We have always been a people of youthful energy and daring spirit. And at this historic moment, as communism has fallen, as freedom is spreading around the world, as a global economy is taking shape before our eyes, Americans have called for change. And now it is up to those of us in this room to deliver for them.

Our Nation needs a new direction. Tonight I present to you a comprehensive plan to set our Nation on that new course. I believe we will find our new direction in the basic old values that brought us here over the last two centuries: a commitment to opportunity, to individual responsibility, to community, to work, to family, and to faith. We must now break the habits of both political parties and say there can be no more something for nothing and admit frankly that we are all in this together.

The conditions which brought us as a nation to this point are well-known: two decades of low productivity, growth, and stagnant wages; persistent unemployment and underemployment; years of huge Government deficits and declining investment in our future; exploding health care costs and lack of coverage for millions of Americans; legions of poor children; education and job training opportunities inadequate to the demands of this tough, global economy. For too long we have drifted without a strong sense of purpose or responsibility or community.

And our political system so often has seemed paralyzed by special interest groups, by partisan bickering, and by the sheer complexity of our problems. I believe we can do better because we remain the greatest nation on Earth, the world’s strongest economy, the world’s only military superpower. If we have the vision, the will, and the heart to make the changes we must, we can still enter the 21st century with possibilities our parents could not even have imagined and enter it having secured the American dream for ourselves and for future generations.
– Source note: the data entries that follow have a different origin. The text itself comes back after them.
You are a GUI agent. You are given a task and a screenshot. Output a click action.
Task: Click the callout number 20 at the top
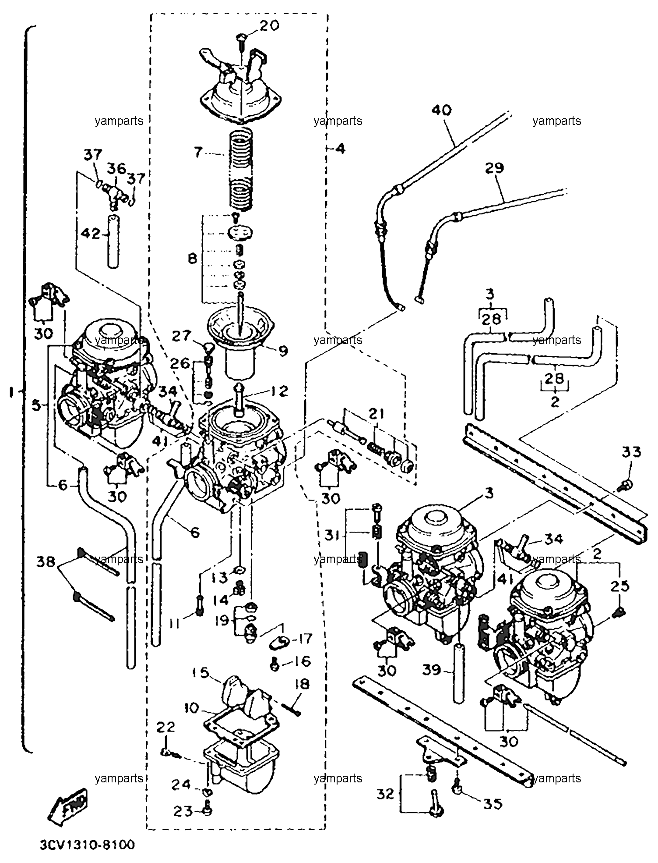tap(269, 26)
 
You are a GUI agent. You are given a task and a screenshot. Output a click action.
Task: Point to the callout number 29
tap(494, 168)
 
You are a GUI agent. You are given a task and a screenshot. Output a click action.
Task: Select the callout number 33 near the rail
tap(631, 452)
I well remember 12 years ago President Reagan stood at this very podium and told you and the American people that if our national debt were stacked in thousand-dollar bills, the stack would reach 67 miles into space. Well, today that stack would reach 267 miles. I tell you this not to assign blame for this problem. There is plenty of blame to go around in both branches of the Government and both parties. The time has come for the blame to end. I did not seek this office to place blame. I come here tonight to accept responsibility, and I want you to accept responsibility with me. And if we do right by this country, I do not care who gets the credit for it.

The plan I offer you has four fundamental components. First, it shifts our emphasis in public and private spending from consumption to investment, initially by jumpstarting the economy in the short term and investing in our people, their jobs, and their incomes over the long run. Second, it changes the rhetoric of the past into the actions of the present by honoring work and families in every part of our public decision-making. Third, it substantially reduces the Federal deficit honestly and credibly by using in the beginning the most conservative estimates of Government revenues, not, as the executive branch has done so often in the past, using the most optimistic ones. And finally, it seeks to earn the trust of the American people by paying for these plans first with cuts in Government waste and efficiency; second, with cuts, not gimmicks, in Government spending; and by fairness, for a change, in the way additional burdens are borne.

Tonight I want to talk with you about what Government can do because I believe Government must do more. But let me say first that the real engine of economic growth in this country is the private sector, and second, that each of us must be an engine of growth and change. The truth is that as Government creates more opportunity in this new and different time, we must also demand more responsibility in turn.

Our immediate priority must be to create jobs, create jobs now. Some people say, “Well, we’re in a recovery, and we don’t have to do that.” Well, we all hope we’re in a recovery, but we’re sure not creating new jobs. And there’s no recovery worth its salt that doesn’t put the American people back to work.

To create jobs and guarantee a strong recovery, I call on Congress to enact an immediate package of jobs investments of over $30 billion to put people to work now, to create a half a million jobs: jobs to rebuild our highways and airports, to renovate housing, to bring new life to rural communities, and spread hope and opportunity among our Nation’s youth. Especially I want to emphasize, after the events of last year in Los Angeles and the countless stories of despair in our cities and in our poor rural communities, this proposal will create almost 700,000 new summer jobs for displaced, unemployed young people alone this summer. And tonight I invite America’s business leaders to join us in this effort so that together we can provide over one million summer jobs in cities and poor rural areas for our young people.

Second, our plan looks beyond today’s business cycle because our aspirations extend into the next century. The heart of this plan deals with the long term. It is an investment program designed to increase public and private investment in areas critical to our economic future. And it has a deficit reduction program that will increase the savings available for the private sector to invest, will lower interest rates, will decrease the percentage of the Federal budget claimed by interest payments, and decrease the risk of financial market disruptions that could adversely affect our economy.